Geschiedenis Lexicon

H.W.J. Volmuller (1981)

Gepubliceerd op 03-08-2020

Groningen (gemeente)

betekenis & definitie

Ned. gemeente in de prov. Groningen.

In 1040 schonk keizer Hendrik III het domein Cruoninga aan de bisschop van Utrecht, die er een praefectus of bruggraaf aanstelde. Waarschijnlijk heeft Groningen nooit officieel stadsrechten ontvangen, maar heeft het zich langzamerhand deze rechten toegeëigend. Bisschop → Hartbert beleende midden 12e eeuw zijn broer Rudolf erfelijk met de prefectuur over Groningen, dat toen reeds een ommuurde handelsplaats was en waar een burgerpartij (de Gelkingen) streefde naar onafhankelijkheid van de prefect. Omdat Groninger kooplieden in het midden van de 13e eeuw in Friesland zeer hoge graanprijzen vroegen (wegens de schaarste), veroverden de Friezen 1251 Groningen en zetten de prefect de stad uit, zodat de bisschop slechts onmiddellijk gezag hield over het landelijk deel van de prefectuur. In het begin van de 14e eeuw bestond het stadsbestuur uit burgemeester en raad (schepenen) en Wijsheid (vroedschap). Kort voor 1425 werd de Wijsheid vervangen door een gezworen gemeente van 24 leden, weldra uitgebreid met vertegenwoordigers van de gilden.

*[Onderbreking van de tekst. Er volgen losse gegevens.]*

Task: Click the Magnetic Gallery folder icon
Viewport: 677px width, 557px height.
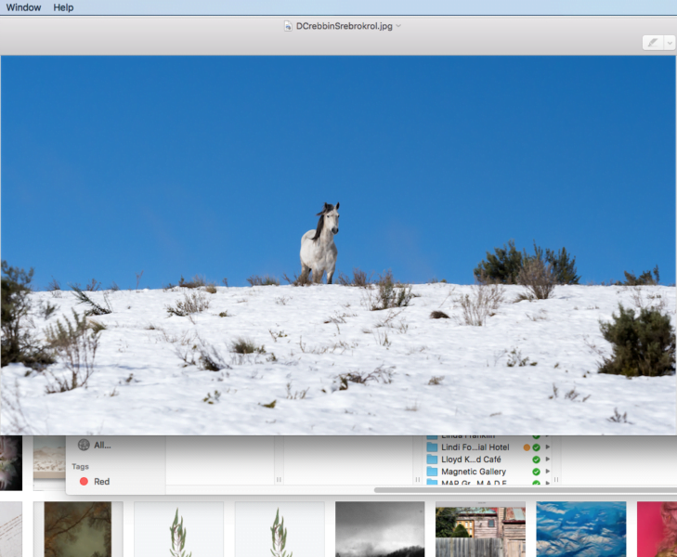Action: tap(432, 472)

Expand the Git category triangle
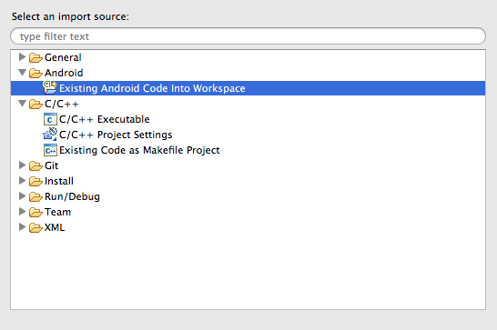pos(22,165)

Bisschop → Frederik III van Blankenheim (1393—1423) wist ten gevolge van de twisten tussen Schieringers en Vetkopers zijn gezag over Groningen te vestigen, dat in de late Middeleeuwen (o.a. door handel op Scandinavië, Engeland. Vlaanderen en Duitsland) een belangrijke handelsstad werd met o.a. bierbrouwerijen en lakennijverheid; sinds de 15e eeuw een volberechtigde Hanzestad: bezat het regionale stapelrecht voor de Ommelanden. Ca. 1440 onderwierp Groningen het Oldambt. Aan het eind van de 15e eeuw werd de stad weer betrokken in de twisten tussen Schieringers en Vetkopers en verwisselde ze enige malen van heer, tot ze 1536 aan keizer Karel V kwam, die er de macht van de gilden beknotte: trad 1576 toe tot de Pacificatie van Gent; 1580 door → Rennenberg in Spaanse handen gespeeld met hulp van rooms-katholieke burgers; 1594 door Maurits en Willem Lodewijk van Nassau heroverd (→ Groninger Schansenkrijg; → Reductie van Groningen.). Vergeefs trachtte daarna de Staten-Generaal de conflicten tussen Stad en Ommelanden op te lossen (→ Groningen); kreeg 1614 een universiteit. In 1657 en 1662 waren er ernstige oproeren van de gilden, maar 1663 gelukte het de regenten de macht van de gilden te vernietigen.

In de 17e eeuw werd Groningen door → Menno van Coehoorn versterkt; doorstond 1672 onder Rabenhaupt een Munsters-Keulse belegering. In de 17e en 18e eeuw had Groningen scheepswerven en zeepziederijen en exporteerde boter en kaas.In 1747 waren er enkele revoltes tegen de regenten en hadden de partiotten er een vrij grote aanhang: zij stichtten in 1785 een vrijkorps 'Voor onze Duurste Panden'.

De eerste helft van de 19e eeuw gaf economische stagnatie te zien. die 1847 aanleiding was tot ernstige onlusten. Eind 19e eeuw begon de economische opbloei van de stad; 1878 werd de vesting ontmanteld: leed bij de Canadeze bevrijding 16.4.1945 zware schade.

Litt. P.G.Bos. Het Groningense gild- en stapelrecht tot de reductie in 1594 (1904): E.Neurdenburg, De lust, schoonheid van Gron. (3e dr. 1946): K.ter Laan. Gron, voor een eeuw (1949); F.U.Ros, Rennenberg en de Gron. malcontenten (1964): A.T.Schuitema Meijer en W.K.van der Veen, Zegel, wapen en vlag van de stad Gron. (1965): A.T.Schuitema Meijer. Gron.. schets van een eeuwenoude stad (1968): A.E.van Giffen en H.Praamstra. De Groninger Sint-Walburg en haar ondergrond (1973): H.J.Keuning, De regio Groningen (1974); E.J.Diest Lorgion.

Geschiedk. beschrijving der stad Groningen (2 dln. 1852—57: herdr. 1974): W.J.Formsma e.a. (red.). Historie van Groningen. Stad en Land (1970).